Implement Change Data Capture for SQL Source Collection
To capture data changes in a database and allow downstream systems to stay synchronized with source data, implement Change Data Capture (CDC) for source systems in the C3 Agentic AI Platform.
The platform supports monotonically increasing field-based CDC, which detects changes by periodically monitoring monotonically increasing fields (For example, timestamp and id fields like lastupdated, id) that get updated whenever a record is upserted. This approach requires a source table to have reliable columns and use a cron job to capture the data changes at periodic interval.

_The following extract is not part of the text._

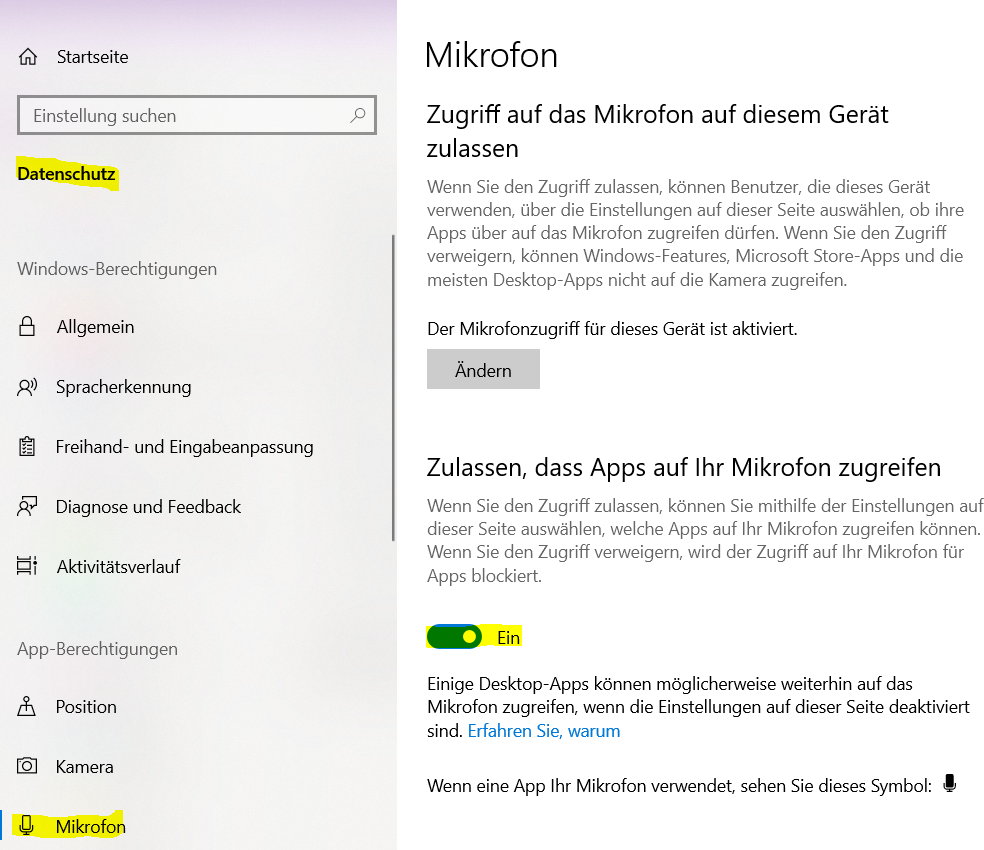Click the sidebar vertical scrollbar

click(x=393, y=387)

Monotonically increasing field-based CDC provides a reliable and efficient method for capturing data changes in SQL systems. You can build robust data synchronization pipelines that ensure data consistency across systems while minimizing performance impact on source databases. CDC configuration in the platform can have the following use cases:
- Real-time analytics: Sync operational data to analytics systems
- Data warehousing: Load data incrementally to a data warehouse
- System integration: Keep multiple systems synchronized
- Backup and archival: Back up critical data incrementally
- Event streaming: Feed change events to downstream systems
The CDC system in the platform completes the following processes:
- First processing cycle
- Reads all records ordered by cdc order, such as
lastupdated, id - Creates checkpoint with latest processed cdc order
- Transforms and loads data into target system
- Reads all records ordered by cdc order, such as
- Change detection
- In the subsequent processing cycles of the cron job, the system reads the last checkpoint and fetches, stages, and processes rows with column values greater than the checkpoint values.

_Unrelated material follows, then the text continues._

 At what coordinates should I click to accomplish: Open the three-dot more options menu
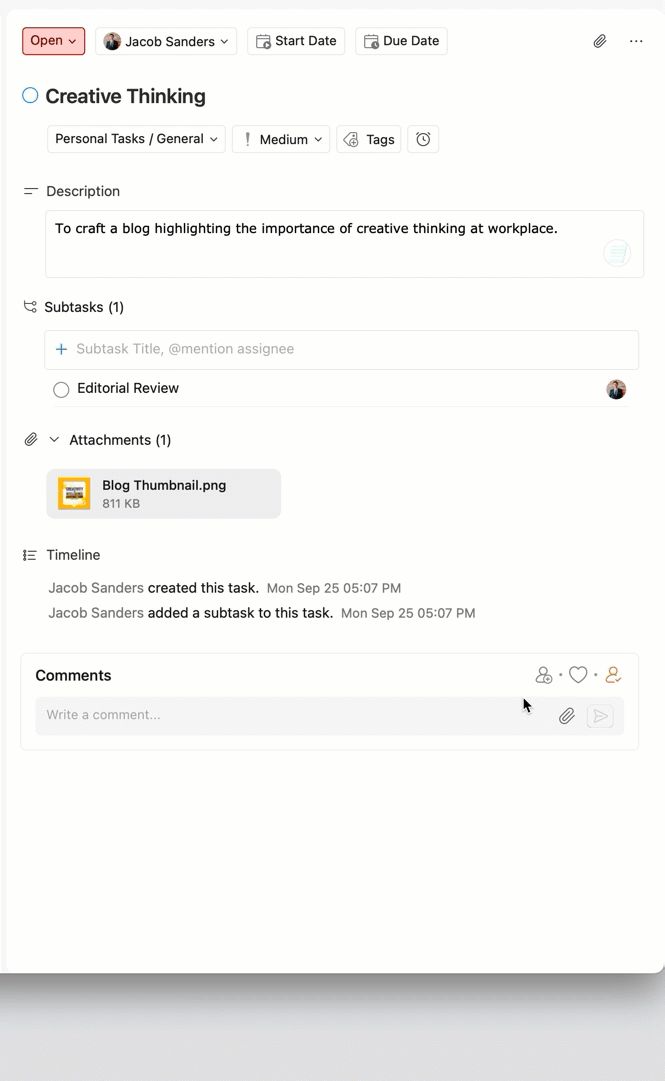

Implement Change Data Capture (CDC)
Complete these steps to configure CDC in the platform:
- Configure the SQL source system
- Create a source entity Type
- Configure CDC SQL source collection
- Create a target entity Type
- Define data transformation between source entity and target entity
- Configure the file source collection where the CDC changes will be staged
- Enable staging mode
- Configure processing schedule
- Start CDC processing
The following sections demonstrate an example of how to configure monotonically increasing field-based CDC. Use the example as guidance on how to implement CDC to suit your needs.
Configure the SQL source system
Run the following code to configure the SQL source system and set database credentials:
sqlSourceSystem = SqlSourceSystem.make("cdcSys").upsert()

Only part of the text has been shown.